This patch- patch Constitution (2)
By Josef Omorotionmwan
IT is not the intention of this column to return to what was said last week. Since senators are already bent on the ludicrous exercise of patching the already patched Constitution, this column shall only attempt to x-ray some of the proposed amendments.
Why would anyone who has the interest of this nation at heart be seeking to create more states at this time? After the last Minimum Wage Act, which some states have implemented under excruciating pains; and up till now, some states have not been able to pay the minimum wage to their workers – it became crystal clear that many states as currently constituted have flunked the viability test, which is one of the strong criteria for state creation. By now, we should be talking of acquisitions, mergers and consolidation of some states, as happened recently with the commercial banks, not creating mushroom states, just to satisfy the gubernatorial desire of some individuals.
What does anyone profit from the creation of many states that will barely exist to pay salaries – sans growth, sans development? As it were, the people are asking for rain and you are giving them rainbow. They are crying for development and you are carving out empty empires for yourself!
It is convenient for our legislators to point to the fact that America has 50 states but what they do not readily tell you is that some of those 50 states are bigger than the entire continent of Africa by every known standard of measurement – viability, land mass, population, etc. They also do not tell you that America and the rest of the advanced democracies are busy developing alternative sources of energy. While their universities are empowered to research into how to render your oil less useful, our universities are only sparsely funded to research into the packaging and sale of pure water.
Advocates of states creation hardly give thought to the fact that the oil on which we all depend is a depleting asset and it will dry up one day. Besides, there could come an administration that would drastically change the present revenue allocation formula, which really encourages indolence on the part of states. When that time comes, what are you going to do with the carcass of the idle states that you are now creating?
We shall now move to a more difficult area. Any attempt to explain the real import of Section 308 of the 1999 Constitution, which speaks of immunity for certain government functionaries, would sound like defending fraud and its perpetrators. For instance, the dubious practices of some past governors make it difficult for anyone offering an explanation to have a listening ear. The issue has become one of “Here I stand” from where there is no further shift.
Retention of immunity clause
The other day, the Chairman of the Governors’ Forum, Chief Rotimi Amaechi, was almost at a kneeling point, trying to impress on members of the Senate Committee on Constitution Review who gathered in Asaba for a three-day retreat, on the desirability of retaining the immunity clause in the Constitution.
The immunity clause is not, strictly speaking, about the present stock of governors. The Constitution is supposed to be an instrument for all time. The immunity clause provides a good protection for serious governance. It presupposes that every governor is in the business of serious governance. With time, we shall get there! The clause is not intended to protect thieves.
Evidently, there are already signs of
good governance in some of our states. Without prejudice to others, we can easily point at Edo, Akwa Ibom, Lagos, Imo, Rivers, etc., where frivolous court actions should not be allowed to impede the serious business of quality governance. Again, given the Nigerian factor, a party that has been trashed at an election is likely to resort to the institution of frivolous court actions, just to distract the serious governor from his quality service delivery. This is what Section 308 seeks to prevent.
The fault is not in our stars but in us. Government is a chain and this chain can only be as strong as its weakest link. Somewhere along the line, the legislature, which by original design, was supposed to be the most senior partner in the government family, has reduced itself to an errand boy of the executive, all because the executive holds the power of the purse.
That explains why the legislature is no longer able to assert its authority. It has, therefore, rendered itself impotent and unable to perform. Where there is a serious legislature, the executive cannot misbehave. An upright legislature that knows its onions should hold the executive in check.
The import of the immunity clause is that the moment the chief executive ceases to perform his functions, the legislators have a duty to impeach him and as soon as he is impeached and removed from office, he becomes an ordinary citizen and can therefore be dragged to court to answer for his crimes.

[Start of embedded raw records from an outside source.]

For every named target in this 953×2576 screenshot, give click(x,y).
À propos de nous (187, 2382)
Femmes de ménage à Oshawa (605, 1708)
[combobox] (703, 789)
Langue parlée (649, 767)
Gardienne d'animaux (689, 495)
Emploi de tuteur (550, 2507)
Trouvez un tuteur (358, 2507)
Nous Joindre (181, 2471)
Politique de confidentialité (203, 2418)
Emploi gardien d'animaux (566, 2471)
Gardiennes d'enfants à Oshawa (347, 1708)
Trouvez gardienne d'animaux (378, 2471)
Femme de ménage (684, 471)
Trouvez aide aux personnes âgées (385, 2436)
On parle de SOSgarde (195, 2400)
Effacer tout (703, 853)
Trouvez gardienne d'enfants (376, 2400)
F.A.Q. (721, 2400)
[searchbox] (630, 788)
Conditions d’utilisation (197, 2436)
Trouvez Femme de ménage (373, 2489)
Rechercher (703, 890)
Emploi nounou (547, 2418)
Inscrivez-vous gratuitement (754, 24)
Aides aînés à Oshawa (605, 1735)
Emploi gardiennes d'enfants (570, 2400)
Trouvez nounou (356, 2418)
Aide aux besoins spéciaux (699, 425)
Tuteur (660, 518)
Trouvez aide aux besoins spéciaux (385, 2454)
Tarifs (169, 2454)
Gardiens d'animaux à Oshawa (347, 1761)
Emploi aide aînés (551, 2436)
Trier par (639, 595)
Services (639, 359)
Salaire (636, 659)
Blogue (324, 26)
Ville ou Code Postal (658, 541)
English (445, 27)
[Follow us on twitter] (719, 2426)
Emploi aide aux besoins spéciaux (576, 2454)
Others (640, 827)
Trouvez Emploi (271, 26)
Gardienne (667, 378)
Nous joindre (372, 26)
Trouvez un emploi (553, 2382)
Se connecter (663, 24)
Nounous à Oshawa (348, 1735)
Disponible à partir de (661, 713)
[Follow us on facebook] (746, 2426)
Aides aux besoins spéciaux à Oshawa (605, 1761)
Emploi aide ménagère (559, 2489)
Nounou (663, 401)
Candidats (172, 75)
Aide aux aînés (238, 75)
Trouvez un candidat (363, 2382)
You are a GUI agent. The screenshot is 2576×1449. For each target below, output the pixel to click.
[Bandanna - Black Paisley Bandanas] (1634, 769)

Essentially, impeachment is not a ploy for coercing the executive into giving the legislators more pocket money. It is a serious affair.
Look at the folly in our present system: Year after year, the legislature approves an annual budget for the president or the governor.
The approval of this year’s budget is predicated on the fact that the legislators are satisfied with what the executive did with the previous year’s budget. Between the budget approval and the legislative oversights, an erring executive must be found out.
But because somebody somewhere is not performing his functions, at the end of four years, a governor is able to steal billions of Naira. While the governor heads for prison, the legislators who gave him his annual budget are walking our streets in full freedom. There is something wrong. The system is simply bizarre!